Fats are oily substances found in humans, animals, and plants; they are glycerides of various fatty acids. Fats are an important component of living organisms and a provider of energy. The main sources of dietary fat include cooking oils and the fat naturally present in the food itself. Dietary fats are broken down, transported, and absorbed by lipases in the digestive tract, eventually entering the bloodstream. Some fats form important components of human structure, some become energy sources for skeletal muscle and other tissue cells, and the excess is stored in fat stores. Most fatty acids can be synthesized from other substances through metabolism within the body.
Some unsaturated fatty acids cannot be synthesized in the body and must be obtained from food; these are called essential fatty acids. Obese individuals have significantly excessive body fat; consuming too much fat will worsen their obesity. However, this does not mean that obese individuals cannot eat fat. Obese people can eat fat, but they need a scientific and healthy dietary approach: limit the amount of fat in their daily diet and choose foods with low fat content. For meat, choose fish and lean meat from poultry and livestock, and use a moderate amount of vegetable oil when cooking.
There's a common saying about "not eating after noon," and many people, in an effort to lose weight, endure hunger and skip dinner. However, the idea and practice of skipping dinner for weight loss is unscientific. The most important purpose of eating is to obtain nutrients, a physiological necessity. Protein, carbohydrates, fats, vitamins, minerals, and water are the material basis for maintaining and improving normal physiological functions. Obese individuals consume too much food, causing excess energy to be converted into fat. But this doesn't mean that having excess fat in the body justifies skipping dinner. A balanced diet is essential, and the body's essential nutrients must be replenished promptly.
Controlling total food intake can prevent further fat accumulation. The principle behind dieting for weight loss is to create a negative energy balance between energy intake and expenditure, gradually reducing the accumulation of body fat. The body's functional capabilities are significantly reduced in a state of starvation, especially with prolonged periods of fasting leading to a drop in blood sugar. Some tissues and cells in the body do not store glycogen; for example, brain cells and blood cells rely on glucose from the blood for energy. If blood sugar levels drop significantly, it will inevitably lead to a decline in the function of these important cells.

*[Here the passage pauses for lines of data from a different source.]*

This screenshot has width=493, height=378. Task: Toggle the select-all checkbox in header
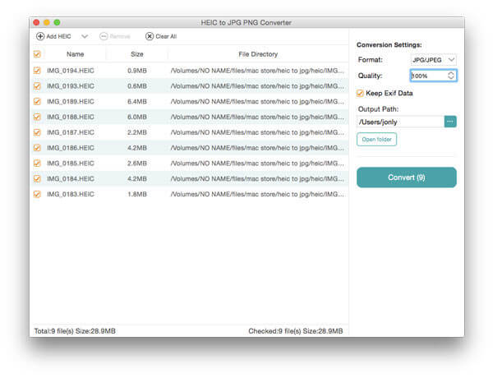click(36, 54)
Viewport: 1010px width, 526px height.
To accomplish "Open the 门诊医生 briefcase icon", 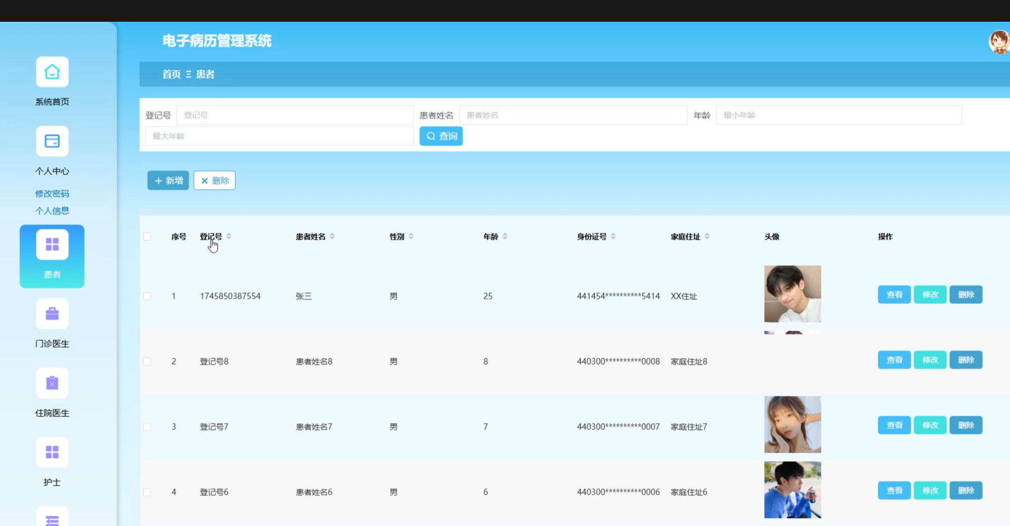I will coord(52,314).
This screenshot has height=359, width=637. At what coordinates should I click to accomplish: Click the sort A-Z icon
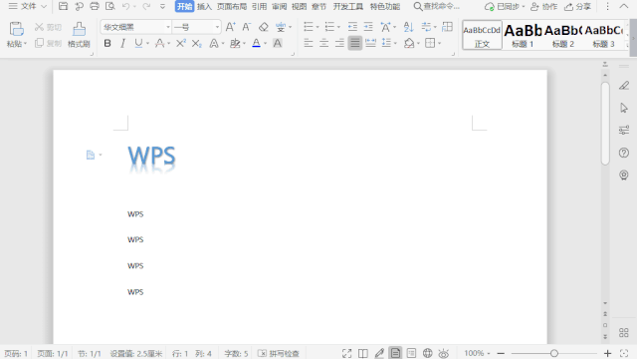[408, 27]
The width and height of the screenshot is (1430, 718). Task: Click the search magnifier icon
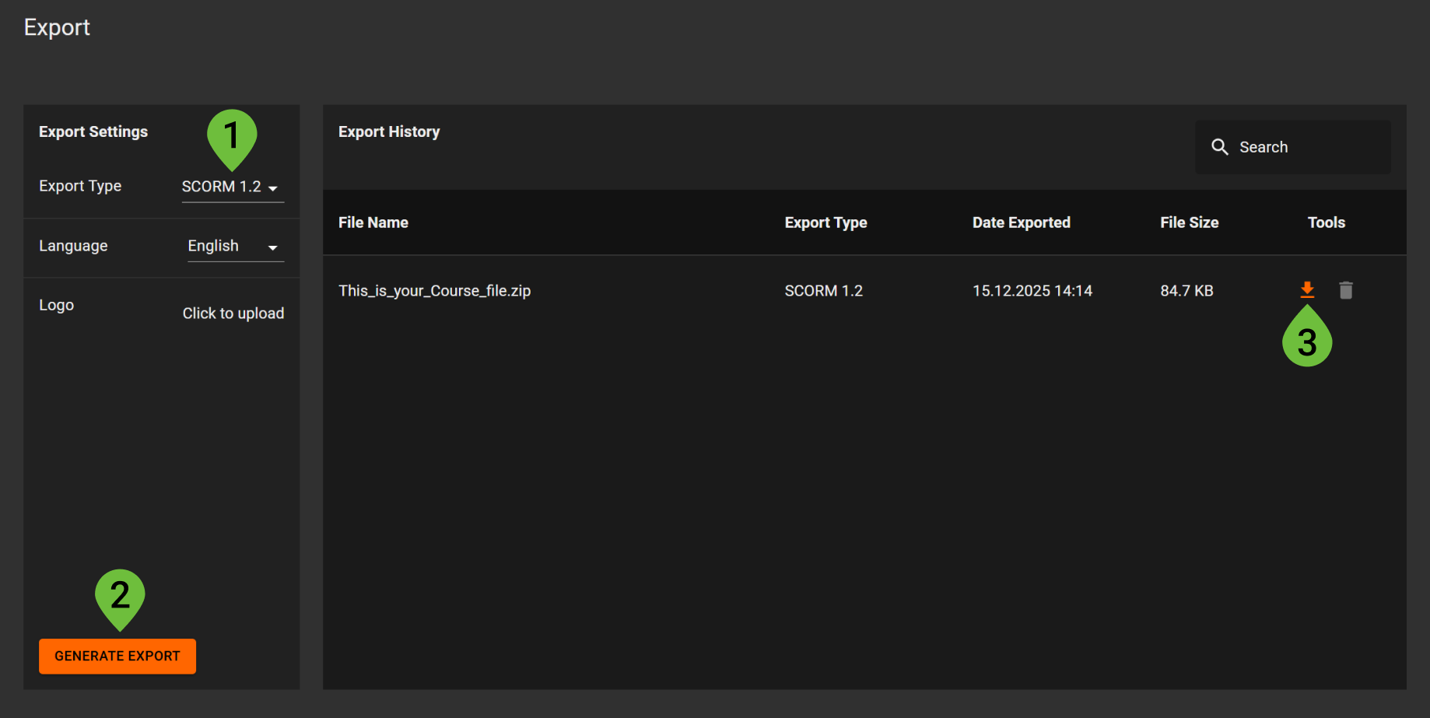tap(1219, 146)
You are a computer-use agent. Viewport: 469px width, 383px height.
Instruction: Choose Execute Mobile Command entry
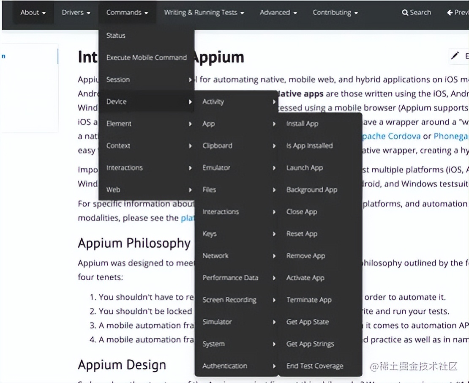(146, 57)
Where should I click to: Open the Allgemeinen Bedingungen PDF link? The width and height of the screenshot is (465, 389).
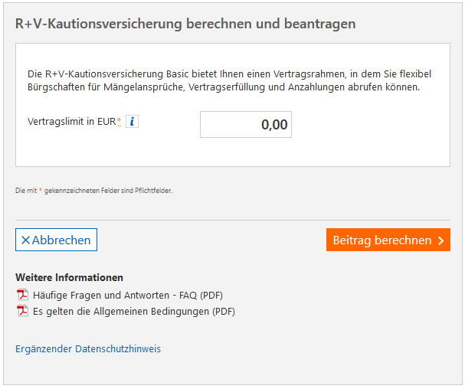point(133,312)
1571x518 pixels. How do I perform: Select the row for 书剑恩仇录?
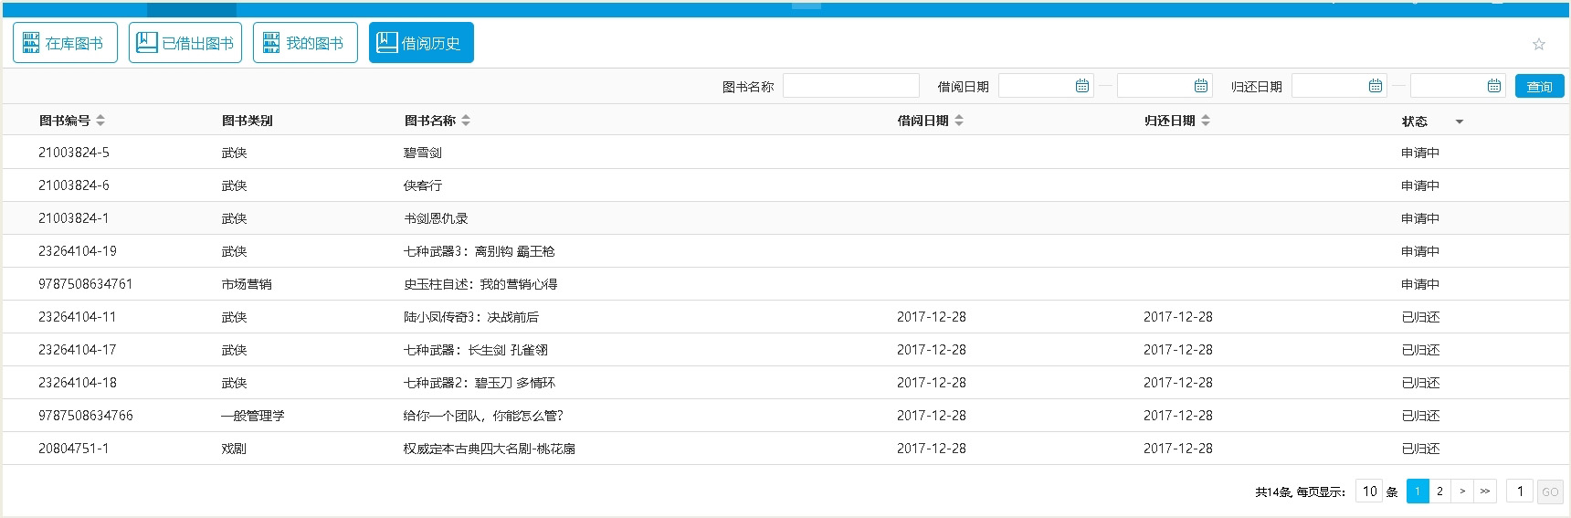[x=436, y=218]
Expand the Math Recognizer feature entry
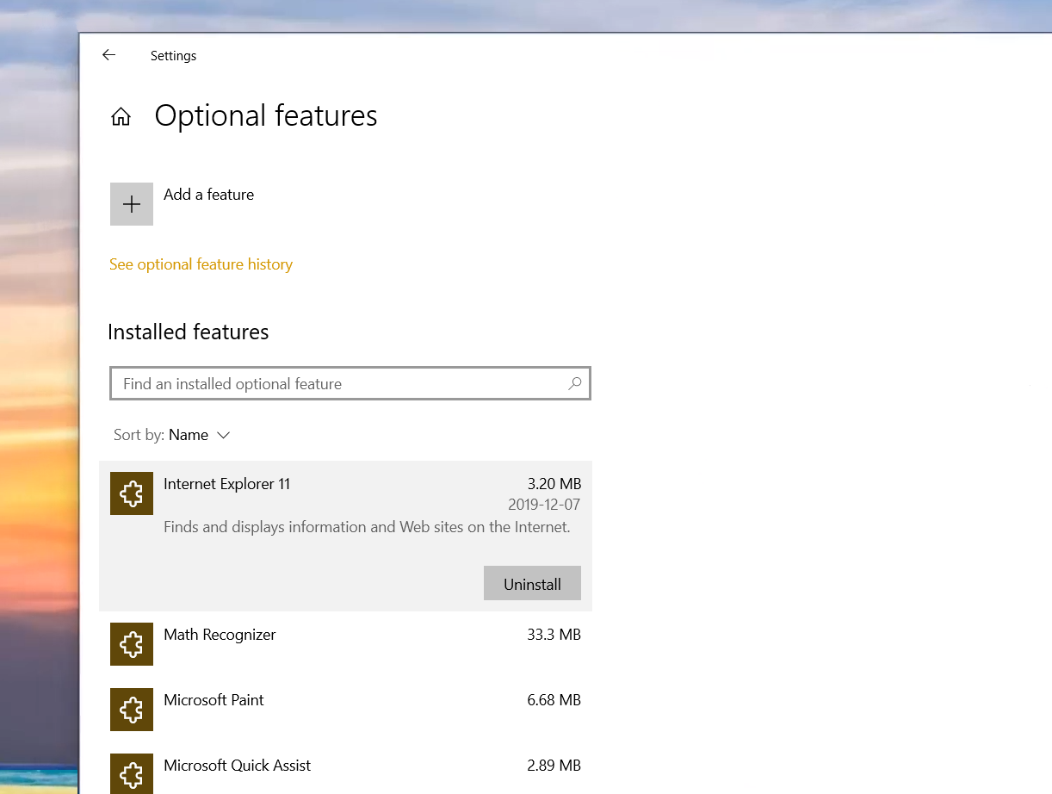Image resolution: width=1052 pixels, height=794 pixels. [x=220, y=635]
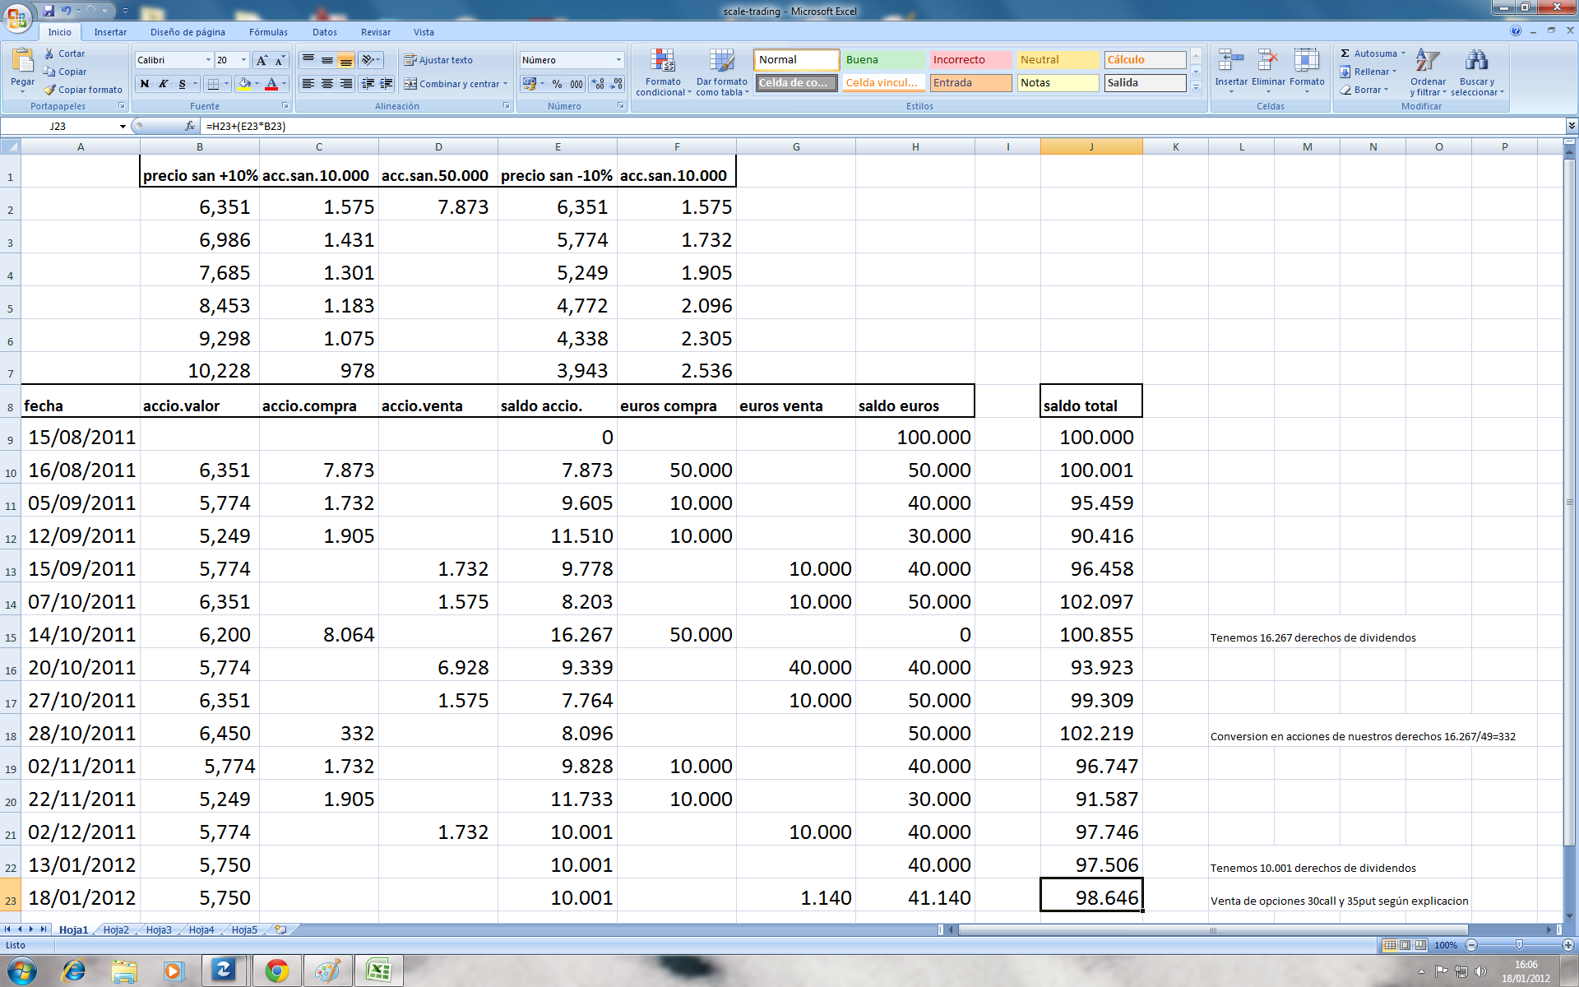Toggle italic (K) formatting
Image resolution: width=1579 pixels, height=987 pixels.
[x=164, y=84]
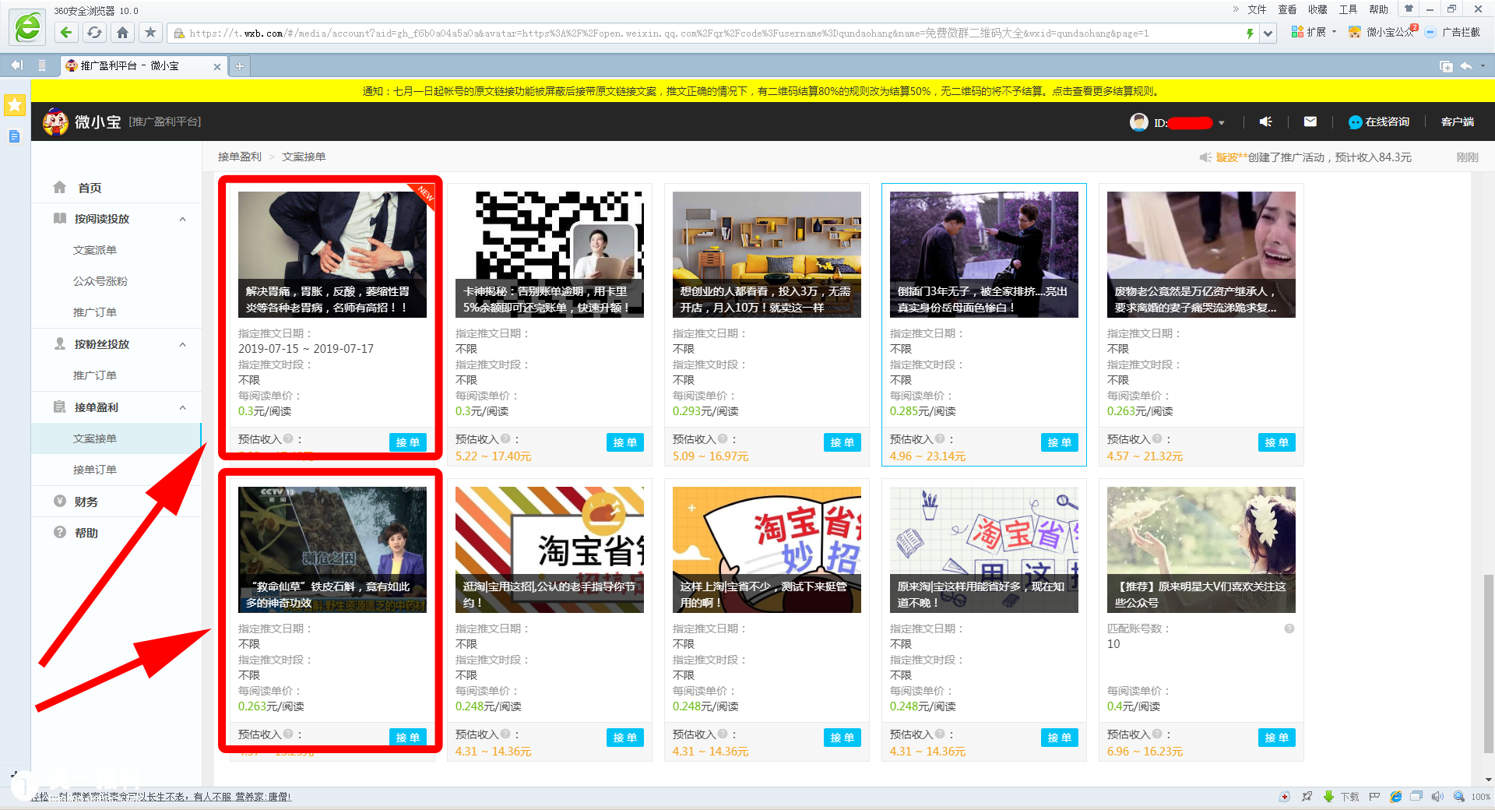Open the user ID dropdown arrow

coord(1222,123)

The fatty acids in triglycerides cannot be converted into sugar. Therefore, although obese patients may have a lot of body fat and seemingly abundant energy stores, skipping dinner, while reducing fat accumulation, can lead to many health problems due to the drop in blood sugar. Surprisingly, in a state of hunger, the body's protective mechanisms reduce the amount of fat used, which is actually detrimental to weight loss. Therefore, skipping dinner not only fails to help with weight loss but also harms health. Dinner should be light, including easily digestible foods, a higher proportion of whole grains, and plenty of vegetables.